Update RegexSyntax.md

hamishknight · hamishknight · commit b7dfa1eccd98 · 2022-02-18T22:14:31.000Z
diff --git a/Documentation/Evolution/RegexSyntax.md b/Documentation/Evolution/RegexSyntax.md
@@ -138,14 +138,19 @@ GroupNameBody -> Identifier | BalancingGroupBody
 Identifier -> [\w--\d] \w*
 ```
 
-Groups define a new scope within which a recursive regular expression pattern may occur. Groups have different semantics depending on how they are introduced, some may capture the nested match, some may match against the input without advancing, some may change the matching options set in the new scope, etc.
+Groups define a new scope within which a recursive regular expression pattern may occur. Groups have different semantics depending on how they are introduced.
 
 Groups may be named, the characters of which may be any letter or number characters (or `_`). However the name must not start with a number. This restriction follows the behavior of other regex engines and avoids ambiguities when it comes to named and numeric group references.
 
 Groups may be used to change the matching options present within their scope, see the *Matching options* section.
 
 Note there are additional constructs that may syntactically appear similar to groups, but are distinct. See the *group-like atoms* section.
 
+#### Basic group kinds
+
+- `()`: A capturing group.
+- `(?:)`: A non-capturing group.
+- `(?|)`: A group that, for a direct child alternation, resets the numbering of groups at each branch of that alternation. See *group numbering*.
 
 #### Lookahead and lookbehind
 
@@ -154,6 +159,8 @@ Note there are additional constructs that may syntactically appear similar to gr
 - `(?<=` specifies a lookbehind that attempts to match the group body against the input before the current position. Does not advance the input.
 - `(?!<` specifies a negative lookbehind that ensures the group body does not match the input before the current position. Does not advance the input.
 
+**TODO: Non-atomic variants**
+
 PCRE2 defines explicitly spelled out versions of the syntax, e.g `(*negative_lookbehind:)`.
 
 #### Atomic groups
@@ -340,15 +347,23 @@ PropertyContents -> PropertyName ('=' PropertyName)?
 PropertyName     -> [\s\w-]+
 ```
 
-A character property specifies a particular Unicode or POSIX property to match against. Fuzzy matching is used when parsing the property name, and is done according to rules set out by [UAX44-LM3]. This means that the following property names are considered equivalent:
+A character property specifies a particular Unicode or POSIX property to match against. We intend on parsing:
+
+- The full range of Unicode character properties.
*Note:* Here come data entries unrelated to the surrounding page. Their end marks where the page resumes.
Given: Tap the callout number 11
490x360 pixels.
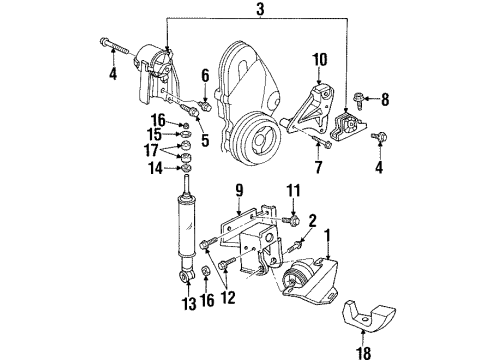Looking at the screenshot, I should coord(293,189).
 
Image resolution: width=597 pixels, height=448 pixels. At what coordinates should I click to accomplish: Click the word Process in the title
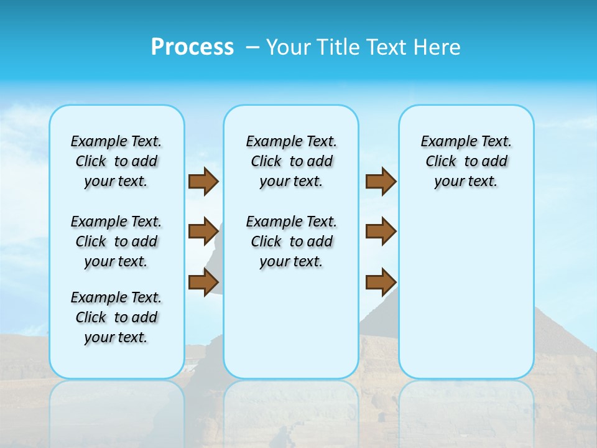coord(192,47)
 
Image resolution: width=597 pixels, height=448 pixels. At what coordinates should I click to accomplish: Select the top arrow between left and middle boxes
coord(203,182)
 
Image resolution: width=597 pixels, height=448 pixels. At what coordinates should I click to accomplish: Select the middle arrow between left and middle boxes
coord(203,231)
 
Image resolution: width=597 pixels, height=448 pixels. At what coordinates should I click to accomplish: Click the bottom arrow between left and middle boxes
coord(203,282)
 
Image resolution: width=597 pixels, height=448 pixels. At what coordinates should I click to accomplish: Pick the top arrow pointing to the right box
coord(381,182)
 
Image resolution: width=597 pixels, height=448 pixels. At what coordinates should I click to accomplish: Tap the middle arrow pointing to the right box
coord(381,231)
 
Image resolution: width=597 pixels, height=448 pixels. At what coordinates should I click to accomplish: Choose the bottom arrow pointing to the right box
coord(381,282)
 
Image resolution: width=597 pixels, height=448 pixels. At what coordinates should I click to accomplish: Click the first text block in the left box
coord(116,161)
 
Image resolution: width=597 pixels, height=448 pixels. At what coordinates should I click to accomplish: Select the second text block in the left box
coord(116,241)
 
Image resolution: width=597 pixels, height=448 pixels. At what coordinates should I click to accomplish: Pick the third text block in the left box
coord(116,317)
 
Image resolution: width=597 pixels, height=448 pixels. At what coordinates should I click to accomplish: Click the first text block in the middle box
coord(291,161)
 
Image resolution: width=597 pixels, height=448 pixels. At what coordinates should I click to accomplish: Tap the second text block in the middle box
coord(291,241)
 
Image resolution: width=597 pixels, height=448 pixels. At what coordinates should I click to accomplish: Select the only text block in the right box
coord(466,161)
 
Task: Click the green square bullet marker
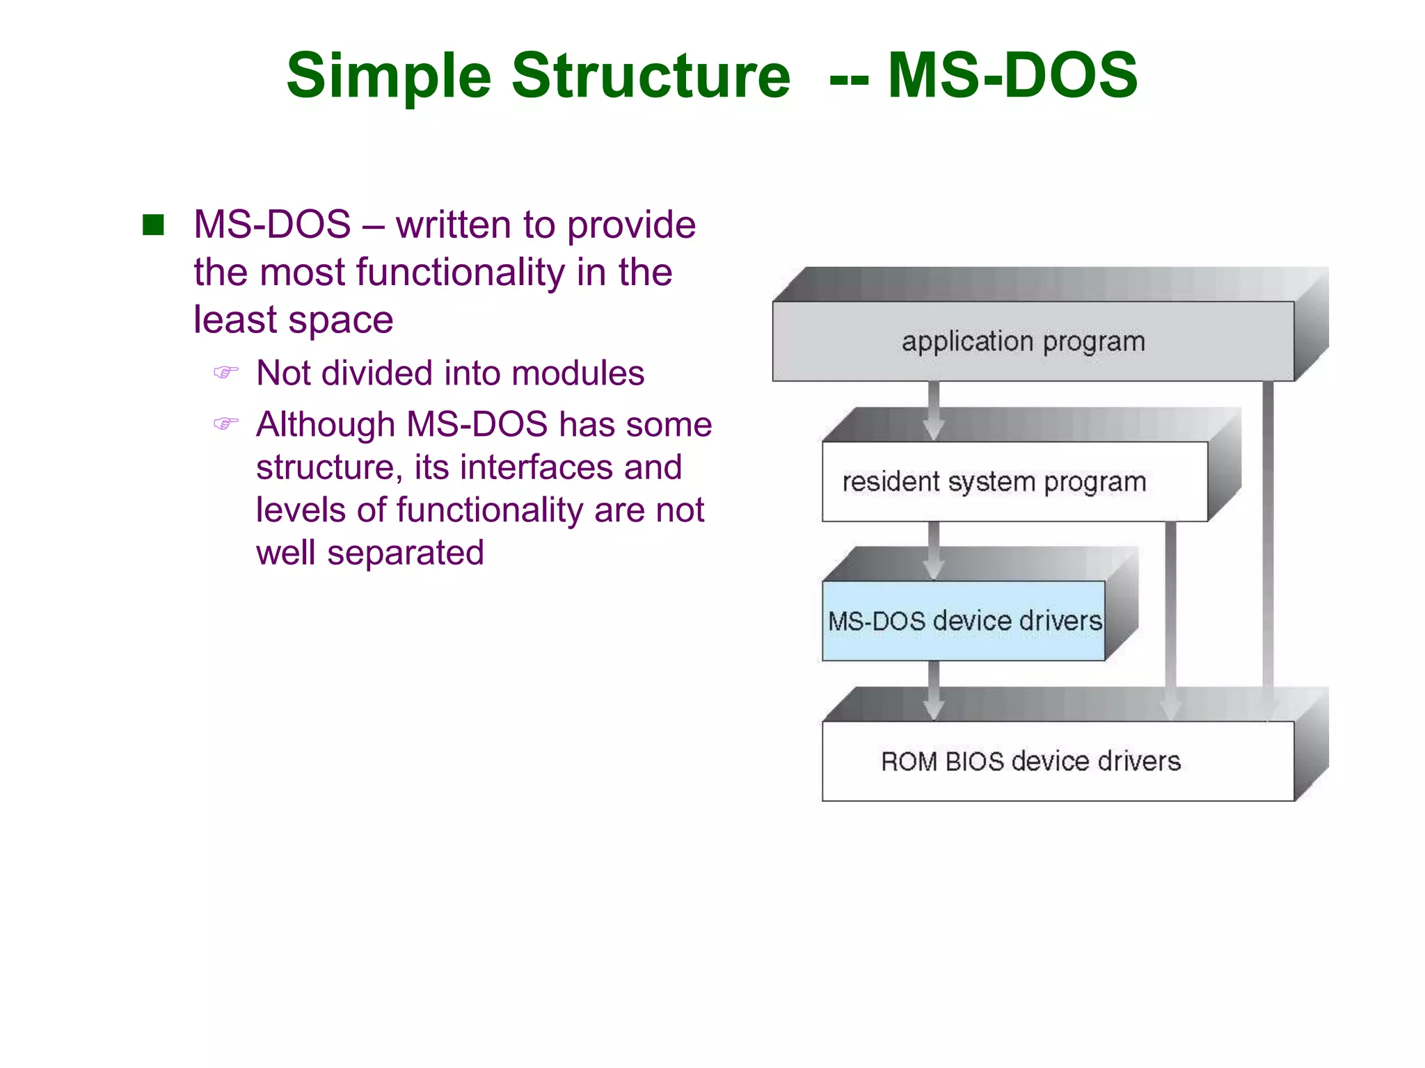(153, 225)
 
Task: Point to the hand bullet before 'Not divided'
(225, 373)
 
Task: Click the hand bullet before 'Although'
(225, 423)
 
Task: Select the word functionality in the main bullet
(461, 272)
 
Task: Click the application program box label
(1023, 341)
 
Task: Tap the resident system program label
(994, 482)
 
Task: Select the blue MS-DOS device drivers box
(964, 621)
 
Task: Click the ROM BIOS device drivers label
(1030, 761)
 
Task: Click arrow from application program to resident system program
(934, 410)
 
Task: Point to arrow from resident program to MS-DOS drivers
(934, 549)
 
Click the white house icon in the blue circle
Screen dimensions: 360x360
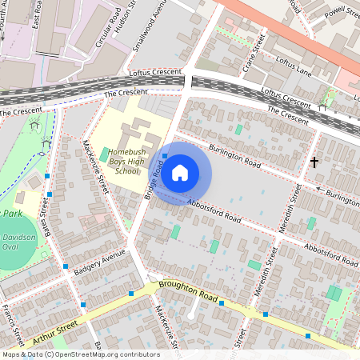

+- The POSIX properties `alnum`, `blank`, `graph`, `print`, `word`, `xdigit` (note that `alpha`, `lower`, `upper`, `space`, `punct`, `digit`, and `cntrl` are covered by Unicode properties).
+- The UTS#18 special properties `any`, `assigned`, `ascii`.
+
+We intend on following [UTS#18][uts18]'s guidance for character properties. This includes the use of fuzzy matching for property name parsing. This is done according to rules set out by [UAX44-LM3]. This means that the following property names are considered equivalent:
 
 - `whitespace`
 - `isWhitespace`
 - `is-White_Space`
 - `iSwHiTeSpaCe`
 - `i s w h i t e s p a c e`
 
-Unicode properties consist of both a key and a value, e.g `General_Category=Whitespace`. However there are some properties where the key or value may be inferred. These include:
+Unicode properties consist of both a key and a value, e.g `General_Category=Whitespace`. Each component follows the fuzzy matching rule, and additionally may have an alternative alias spelling, as defined by Unicode in [PropertyAliases.txt][unicode-prop-key-aliases] and [PropertyValueAliases.txt][unicode-prop-value-aliases].
+
+There are some Unicode properties where the key or value may be inferred. These include:
 
 - General category properties e.g `\p{Whitespace}` is inferred as `\p{General_Category=Whitespace}`.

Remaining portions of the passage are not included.